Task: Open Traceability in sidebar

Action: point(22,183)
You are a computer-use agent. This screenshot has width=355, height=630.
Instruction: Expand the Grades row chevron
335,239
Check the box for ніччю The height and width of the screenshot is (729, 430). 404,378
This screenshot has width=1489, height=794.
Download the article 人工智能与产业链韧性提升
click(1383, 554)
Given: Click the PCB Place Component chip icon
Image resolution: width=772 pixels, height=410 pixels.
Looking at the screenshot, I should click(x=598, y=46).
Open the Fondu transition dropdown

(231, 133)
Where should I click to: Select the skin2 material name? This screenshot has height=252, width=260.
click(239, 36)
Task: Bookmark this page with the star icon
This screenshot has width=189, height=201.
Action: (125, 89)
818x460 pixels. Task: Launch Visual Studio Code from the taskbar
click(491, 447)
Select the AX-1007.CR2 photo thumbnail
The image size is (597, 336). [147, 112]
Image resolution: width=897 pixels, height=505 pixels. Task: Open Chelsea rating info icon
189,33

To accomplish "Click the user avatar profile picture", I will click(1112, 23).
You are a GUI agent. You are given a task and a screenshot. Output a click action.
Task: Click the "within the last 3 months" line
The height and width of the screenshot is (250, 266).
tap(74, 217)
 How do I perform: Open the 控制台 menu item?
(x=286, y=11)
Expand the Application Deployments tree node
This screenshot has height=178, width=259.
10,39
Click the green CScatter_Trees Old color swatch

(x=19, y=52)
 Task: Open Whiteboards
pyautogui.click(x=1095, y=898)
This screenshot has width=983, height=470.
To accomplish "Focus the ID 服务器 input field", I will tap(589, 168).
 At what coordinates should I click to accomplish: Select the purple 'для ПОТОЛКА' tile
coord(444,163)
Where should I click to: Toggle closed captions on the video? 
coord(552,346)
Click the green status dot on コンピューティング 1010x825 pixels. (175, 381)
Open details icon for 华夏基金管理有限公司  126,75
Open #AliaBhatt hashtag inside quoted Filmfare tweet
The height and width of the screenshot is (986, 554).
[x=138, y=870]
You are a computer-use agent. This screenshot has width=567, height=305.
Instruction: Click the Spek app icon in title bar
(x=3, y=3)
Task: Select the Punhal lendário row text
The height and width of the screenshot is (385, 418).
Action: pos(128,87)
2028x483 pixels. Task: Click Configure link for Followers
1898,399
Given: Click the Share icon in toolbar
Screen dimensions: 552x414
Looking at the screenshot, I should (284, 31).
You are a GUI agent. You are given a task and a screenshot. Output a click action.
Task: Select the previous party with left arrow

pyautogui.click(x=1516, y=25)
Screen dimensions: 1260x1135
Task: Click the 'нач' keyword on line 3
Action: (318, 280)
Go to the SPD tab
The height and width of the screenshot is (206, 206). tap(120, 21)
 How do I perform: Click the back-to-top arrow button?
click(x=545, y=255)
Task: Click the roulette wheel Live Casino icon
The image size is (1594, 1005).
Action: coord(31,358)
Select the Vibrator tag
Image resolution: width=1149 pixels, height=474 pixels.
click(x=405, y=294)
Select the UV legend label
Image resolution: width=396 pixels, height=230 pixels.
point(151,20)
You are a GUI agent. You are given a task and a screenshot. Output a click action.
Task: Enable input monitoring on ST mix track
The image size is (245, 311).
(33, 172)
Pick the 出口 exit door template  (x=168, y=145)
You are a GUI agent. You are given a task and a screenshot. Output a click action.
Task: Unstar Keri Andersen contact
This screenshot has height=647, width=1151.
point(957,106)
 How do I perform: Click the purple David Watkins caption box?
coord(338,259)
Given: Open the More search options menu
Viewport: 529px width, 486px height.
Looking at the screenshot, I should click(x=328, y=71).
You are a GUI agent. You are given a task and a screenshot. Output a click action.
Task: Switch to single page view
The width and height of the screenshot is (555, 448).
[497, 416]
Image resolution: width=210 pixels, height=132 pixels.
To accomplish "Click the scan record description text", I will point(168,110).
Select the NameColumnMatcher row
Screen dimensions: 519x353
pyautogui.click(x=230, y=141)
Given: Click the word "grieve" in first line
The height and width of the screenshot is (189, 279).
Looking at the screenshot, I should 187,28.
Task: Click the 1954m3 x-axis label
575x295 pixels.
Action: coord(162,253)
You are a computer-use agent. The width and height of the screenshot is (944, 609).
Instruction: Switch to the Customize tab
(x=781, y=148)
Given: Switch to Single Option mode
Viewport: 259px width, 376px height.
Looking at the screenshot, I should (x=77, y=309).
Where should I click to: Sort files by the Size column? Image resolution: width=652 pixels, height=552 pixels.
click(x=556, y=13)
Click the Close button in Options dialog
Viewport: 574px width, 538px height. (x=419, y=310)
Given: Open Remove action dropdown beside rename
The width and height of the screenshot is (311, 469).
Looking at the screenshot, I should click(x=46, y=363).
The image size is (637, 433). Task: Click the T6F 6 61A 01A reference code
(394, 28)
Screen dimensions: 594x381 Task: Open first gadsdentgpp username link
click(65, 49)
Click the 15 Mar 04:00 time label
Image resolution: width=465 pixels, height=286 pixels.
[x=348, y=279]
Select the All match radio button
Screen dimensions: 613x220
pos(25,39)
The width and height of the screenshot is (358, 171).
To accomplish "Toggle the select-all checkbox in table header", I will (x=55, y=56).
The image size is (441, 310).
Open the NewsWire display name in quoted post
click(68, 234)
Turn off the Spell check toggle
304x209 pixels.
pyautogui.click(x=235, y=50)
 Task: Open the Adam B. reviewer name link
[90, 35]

*****

## Task goal
The records above are to be duplicated exactly, every one of them.

## Exercise result
Task: Open Traceability in sidebar

Action: point(22,183)
You are a computer-use agent. This screenshot has width=355, height=630.
Instruction: Expand the Grades row chevron
335,239
Check the box for ніччю The height and width of the screenshot is (729, 430). 404,378
This screenshot has width=1489, height=794.
Download the article 人工智能与产业链韧性提升
click(1383, 554)
Given: Click the PCB Place Component chip icon
Image resolution: width=772 pixels, height=410 pixels.
Looking at the screenshot, I should click(x=598, y=46).
Open the Fondu transition dropdown

(231, 133)
Where should I click to: Select the skin2 material name? This screenshot has height=252, width=260.
click(239, 36)
Task: Bookmark this page with the star icon
This screenshot has width=189, height=201.
Action: (125, 89)
818x460 pixels. Task: Launch Visual Studio Code from the taskbar
click(491, 447)
Select the AX-1007.CR2 photo thumbnail
The image size is (597, 336). [147, 112]
Image resolution: width=897 pixels, height=505 pixels. Task: Open Chelsea rating info icon
189,33

To accomplish "Click the user avatar profile picture", I will click(1112, 23).
You are a GUI agent. You are given a task and a screenshot. Output a click action.
Task: Click the "within the last 3 months" line
The height and width of the screenshot is (250, 266).
tap(74, 217)
 How do I perform: Open the 控制台 menu item?
(x=286, y=11)
Expand the Application Deployments tree node
This screenshot has height=178, width=259.
10,39
Click the green CScatter_Trees Old color swatch

(x=19, y=52)
 Task: Open Whiteboards
pyautogui.click(x=1095, y=898)
This screenshot has width=983, height=470.
To accomplish "Focus the ID 服务器 input field", I will tap(589, 168).
 At what coordinates should I click to accomplish: Select the purple 'для ПОТОЛКА' tile
coord(444,163)
Where should I click to: Toggle closed captions on the video? 
coord(552,346)
Click the green status dot on コンピューティング 1010x825 pixels. (175, 381)
Open details icon for 华夏基金管理有限公司  126,75
Open #AliaBhatt hashtag inside quoted Filmfare tweet
The height and width of the screenshot is (986, 554).
[x=138, y=870]
You are a computer-use agent. This screenshot has width=567, height=305.
Instruction: Click the Spek app icon in title bar
(x=3, y=3)
Task: Select the Punhal lendário row text
The height and width of the screenshot is (385, 418).
Action: pos(128,87)
2028x483 pixels. Task: Click Configure link for Followers
1898,399
Given: Click the Share icon in toolbar
Screen dimensions: 552x414
Looking at the screenshot, I should (284, 31).
You are a GUI agent. You are given a task and a screenshot. Output a click action.
Task: Select the previous party with left arrow

pyautogui.click(x=1516, y=25)
Screen dimensions: 1260x1135
Task: Click the 'нач' keyword on line 3
Action: (318, 280)
Go to the SPD tab
The height and width of the screenshot is (206, 206). tap(120, 21)
 How do I perform: Click the back-to-top arrow button?
click(x=545, y=255)
Task: Click the roulette wheel Live Casino icon
The image size is (1594, 1005).
Action: coord(31,358)
Select the Vibrator tag
Image resolution: width=1149 pixels, height=474 pixels.
click(x=405, y=294)
Select the UV legend label
Image resolution: width=396 pixels, height=230 pixels.
point(151,20)
You are a GUI agent. You are given a task and a screenshot. Output a click action.
Task: Enable input monitoring on ST mix track
The image size is (245, 311).
(33, 172)
Pick the 出口 exit door template  (x=168, y=145)
You are a GUI agent. You are given a task and a screenshot. Output a click action.
Task: Unstar Keri Andersen contact
This screenshot has height=647, width=1151.
point(957,106)
 How do I perform: Click the purple David Watkins caption box?
coord(338,259)
Given: Open the More search options menu
Viewport: 529px width, 486px height.
Looking at the screenshot, I should click(x=328, y=71).
You are a GUI agent. You are given a task and a screenshot. Output a click action.
Task: Switch to single page view
The width and height of the screenshot is (555, 448).
[497, 416]
Image resolution: width=210 pixels, height=132 pixels.
To accomplish "Click the scan record description text", I will point(168,110).
Select the NameColumnMatcher row
Screen dimensions: 519x353
pyautogui.click(x=230, y=141)
Given: Click the word "grieve" in first line
The height and width of the screenshot is (189, 279).
Looking at the screenshot, I should 187,28.
Task: Click the 1954m3 x-axis label
575x295 pixels.
Action: coord(162,253)
You are a computer-use agent. The width and height of the screenshot is (944, 609).
Instruction: Switch to the Customize tab
(x=781, y=148)
Given: Switch to Single Option mode
Viewport: 259px width, 376px height.
Looking at the screenshot, I should (x=77, y=309).
Where should I click to: Sort files by the Size column? Image resolution: width=652 pixels, height=552 pixels.
click(x=556, y=13)
Click the Close button in Options dialog
Viewport: 574px width, 538px height. (x=419, y=310)
Given: Open Remove action dropdown beside rename
The width and height of the screenshot is (311, 469).
Looking at the screenshot, I should click(x=46, y=363).
The image size is (637, 433). Task: Click the T6F 6 61A 01A reference code
(394, 28)
Screen dimensions: 594x381 Task: Open first gadsdentgpp username link
click(65, 49)
Click the 15 Mar 04:00 time label
Image resolution: width=465 pixels, height=286 pixels.
[x=348, y=279]
Select the All match radio button
Screen dimensions: 613x220
pos(25,39)
The width and height of the screenshot is (358, 171).
To accomplish "Toggle the select-all checkbox in table header", I will (x=55, y=56).
The image size is (441, 310).
Open the NewsWire display name in quoted post
click(68, 234)
Turn off the Spell check toggle
304x209 pixels.
pyautogui.click(x=235, y=50)
 Task: Open the Adam B. reviewer name link
[90, 35]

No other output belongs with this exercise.